EQUESTRIAN sport and horse racing are sports, where, in the blink of an eye, events can be won or lost. Sport horse and racehorse health and performance can be significantly affected by subtle problems which lead to poor performance and loss of progress. This slows horses down and costs money.

An understanding of biomechanics and how muscles work will help keep horses sound and fitter for longer periods. Optimum performance requires all body systems to function at, or close to, maximum capacity. Hence the horse’s body comes under greater stress and strain from intensive training. Being able to identify problems early allows for quicker preventative intervention, enabling the horse to maximise his/her athletic potential sooner rather than later.

Human athletes benefit from support teams that recognise and treat athletic injuries such as muscle fatigue, stiffness, soreness, and micro-tears before they interfere with training. With horses, it is less acknowledged that muscle injury can be a reason for unsoundness and poor performance.

Lameness is not always a response to pain but can be a compensatory mechanism because of unloading affected limbs or structures. Unlike people, horses cannot tell us when they are experiencing discomfort. Musculoskeletal pain is often missed or misread, leading to chronic pain sites and loss of performance.

Prioritising musculoskeletal health

Musculoskeletal health is fundamental for a horse’s mobility and dexterity, and a good indicator of their overall health. Muscles act by contracting and changing the angle of joints to create the body’s internal and external movement. Movement is initiated through the combined effect of the activities of skeletal muscle, tendons, and ligaments. Not only do muscles work in pairs, they, work in chains to facilitate precise and continuous flowing movement. Deep muscles and those close to joints are postural muscles, responsible for supporting and stabilising joints. When one muscle group contracts and flexes the opposite muscle group extends and relaxes.

When there is a restriction in a muscle or in one part of the chain, the horse will experience musculoskeletal pain or discomfort and tend to engage different parts of their body to avoid using sore areas. This habit of “compensation” overloads precision structures such as tendons, ligaments, and joints.

Youngsters born with or acquiring an abnormality that affects the musculoskeletal system will need immediate help to grow and respond without compromising future ability. If not remedied early, irregularities will place excess strain on joints and ultimately interfere with speed and agility.

Posture and symmetry

Flat racing horses are raced from two years old or younger and the amount of force and impact of galloping at high speeds can cause concussion on immature joints and still-developing soft tissues.

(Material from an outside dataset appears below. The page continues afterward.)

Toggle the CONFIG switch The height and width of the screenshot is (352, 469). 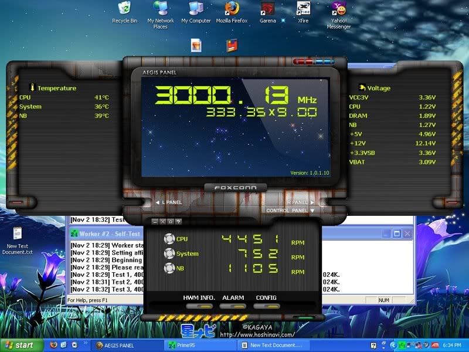(x=266, y=306)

Repetitive concussion results in an imbalance and the domination of a favoured limb will lead to tears, chips, and fractures. It is not uncommon to see conformation changes in lower limbs from “back at the knee” to slightly “over at the knee” between the weanling and three-year-old.

Maintaining a healthy flow of synovial fluid, in and around joints, is crucial. When fluid becomes either too thick or thin, it cannot lubricate to protect joints. Specific therapy techniques increase the range of movement of joints by lengthening and stretching out adjacent muscles. This encourages the synovial membrane to release fluid thus allows articulating bones to move freely over each other with reduced friction and pain.

As a holistic therapist I consider the following compensatory movements when assessing a horse’s mobility:

  • Tight shoulder muscles transfer tightness to upper limb muscles, eventually down to flexors and tendons. Inevitably, the horse will suffer tendon injury.
  • A horse with pain in its lower forelimb (hoof, pastern, fetlock, or knee) will experience compensatory tension in the upper limbs. Upper limbs control movement but when limited through discomfort the horse is unable to lengthen its limbs. This will cause a decreased stride length and if unnoticed/untreated can manifest into the shoulder and further.
  • A horse with inflamed hocks is injected with anti-inflammatory medications by a vet. This helps reduce pain and inflammation temporarily but will not address the underlying reasons. Upper body areas such as the spine, sacroiliac, lumbar, pelvis, gluteals, stifle and hamstrings will experience secondary pain and restrictions because of gait compensations caused by hock pain.
  • Tightness in adductor muscles that stabilise the pelvis. Tension in these muscles can instigate pelvic asymmetry with secondary compensations in gluteals and hamstrings. Horses will have difficulty flexing hip and stifle joint thereby restricting the range of motion.